◆ EXERCISE ◆
Review the material and extract every line in which the word "Task" occurs.

◆ PROVIDED RECORDS ◆
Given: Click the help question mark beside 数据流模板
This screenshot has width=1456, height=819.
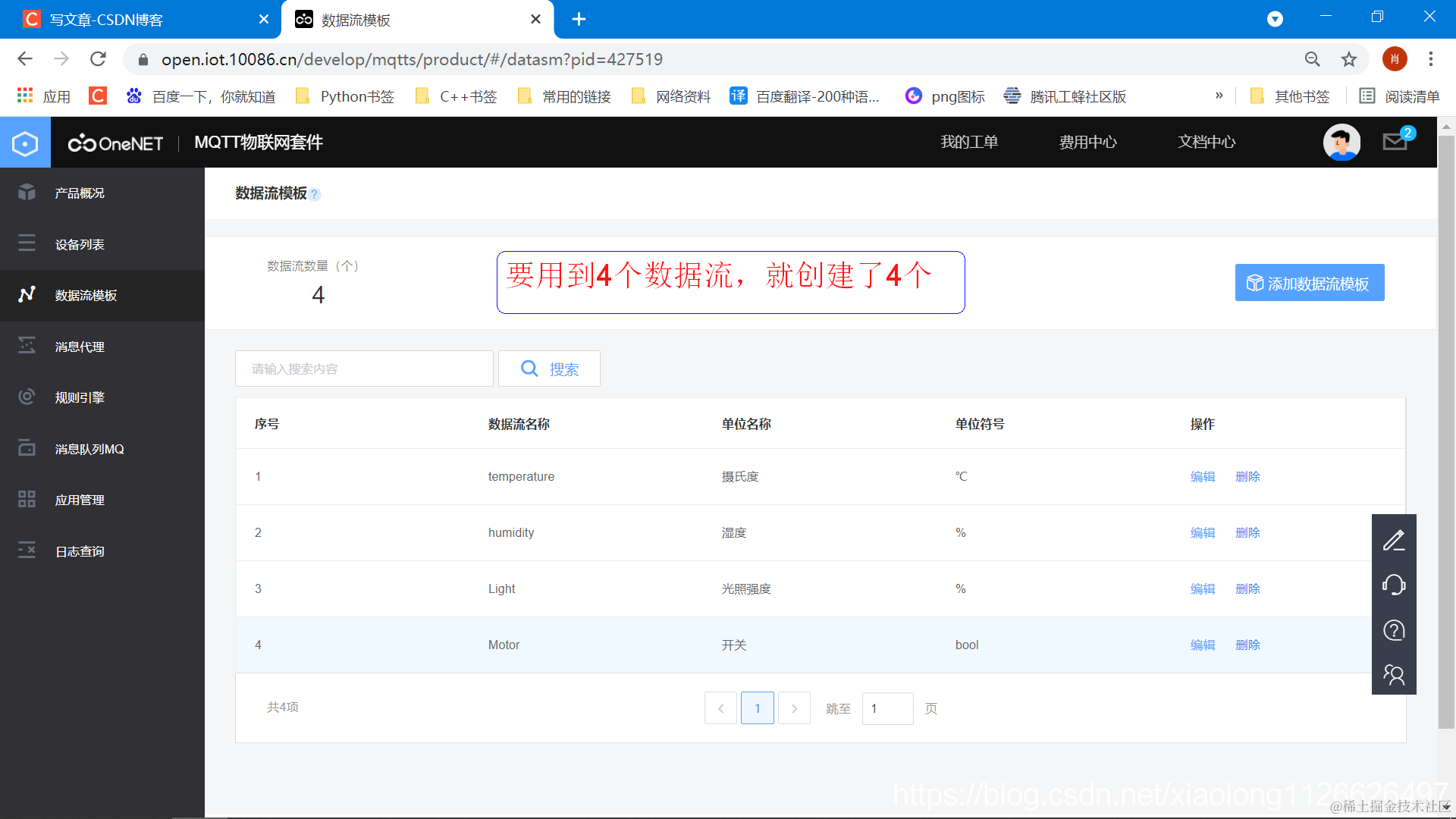Looking at the screenshot, I should click(315, 195).
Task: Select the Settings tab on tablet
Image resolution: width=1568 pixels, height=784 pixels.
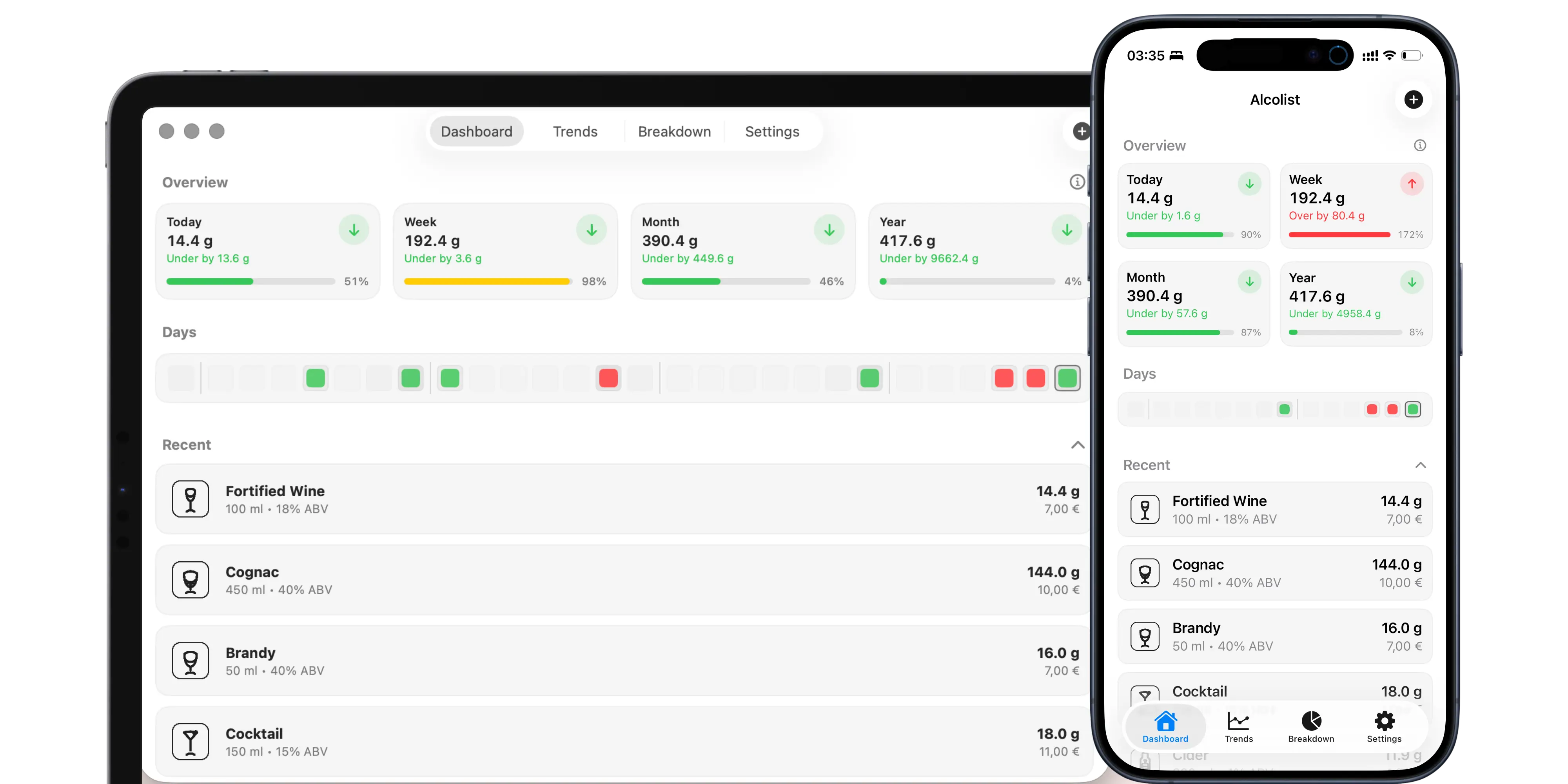Action: click(772, 131)
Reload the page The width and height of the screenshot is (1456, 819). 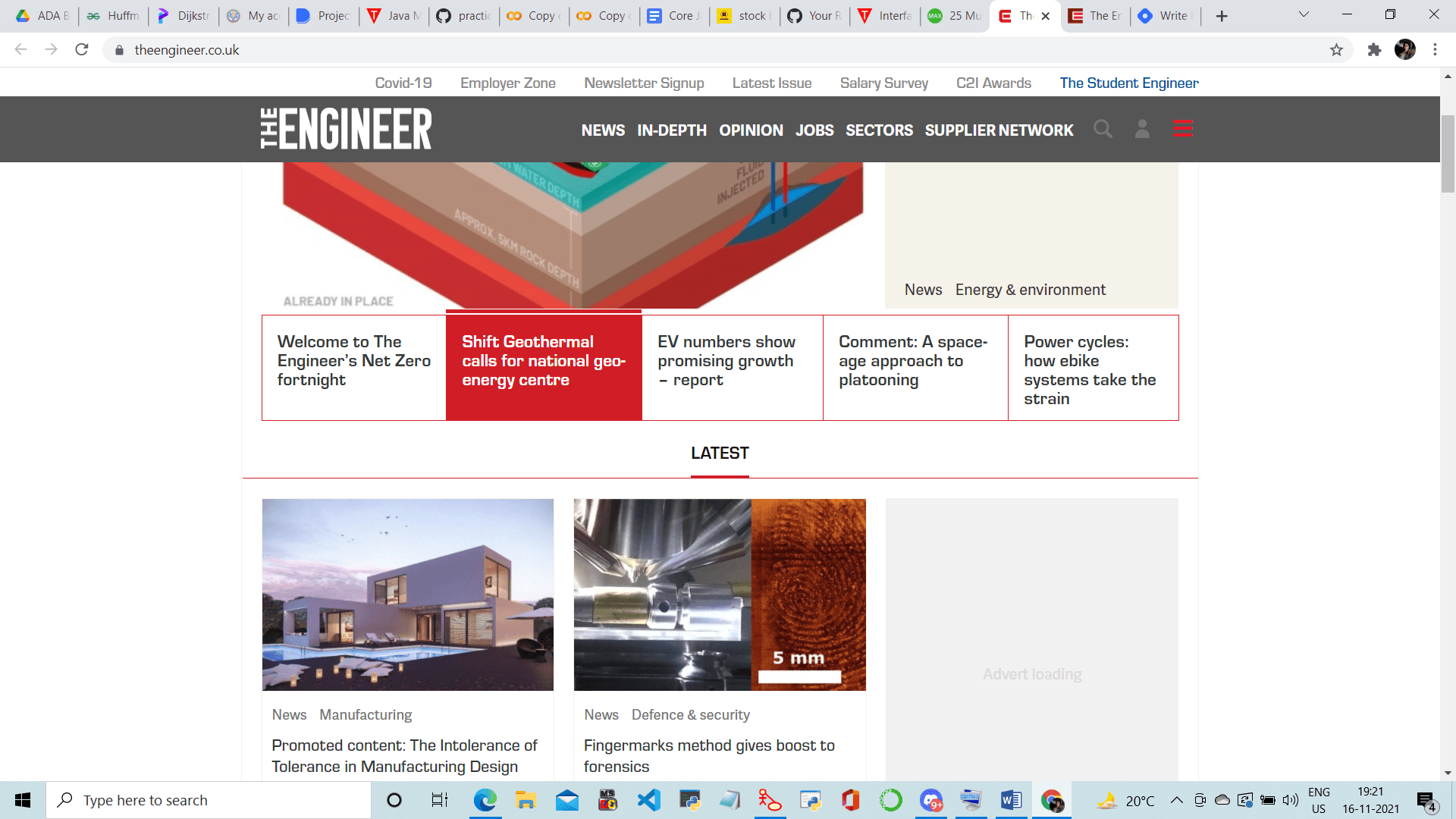tap(82, 50)
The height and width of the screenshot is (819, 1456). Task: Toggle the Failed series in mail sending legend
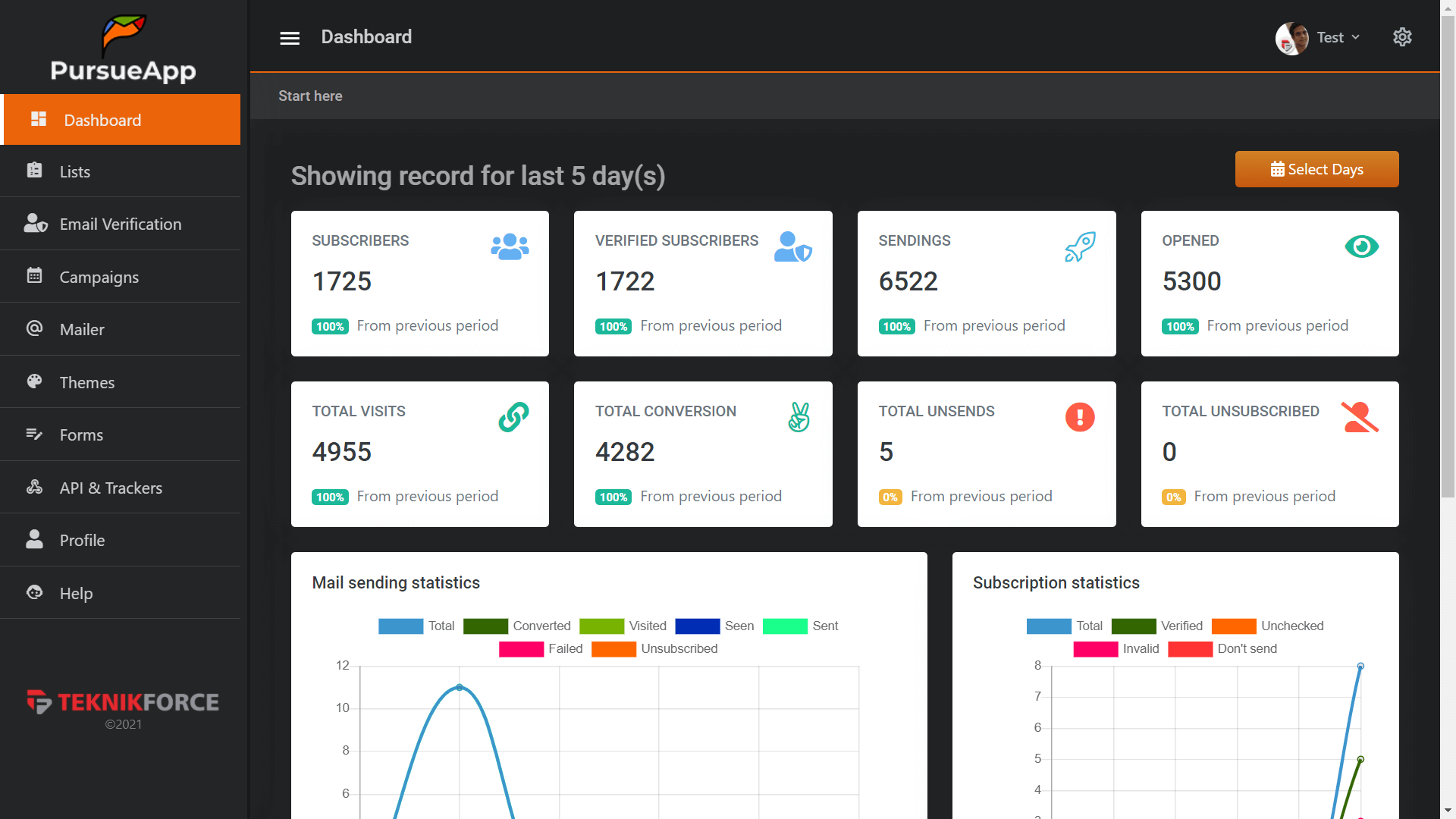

◆ ANSWER BOX ◆
Task: Select the Settings tab on tablet
The height and width of the screenshot is (819, 1456). Task: Toggle the Failed series in mail sending legend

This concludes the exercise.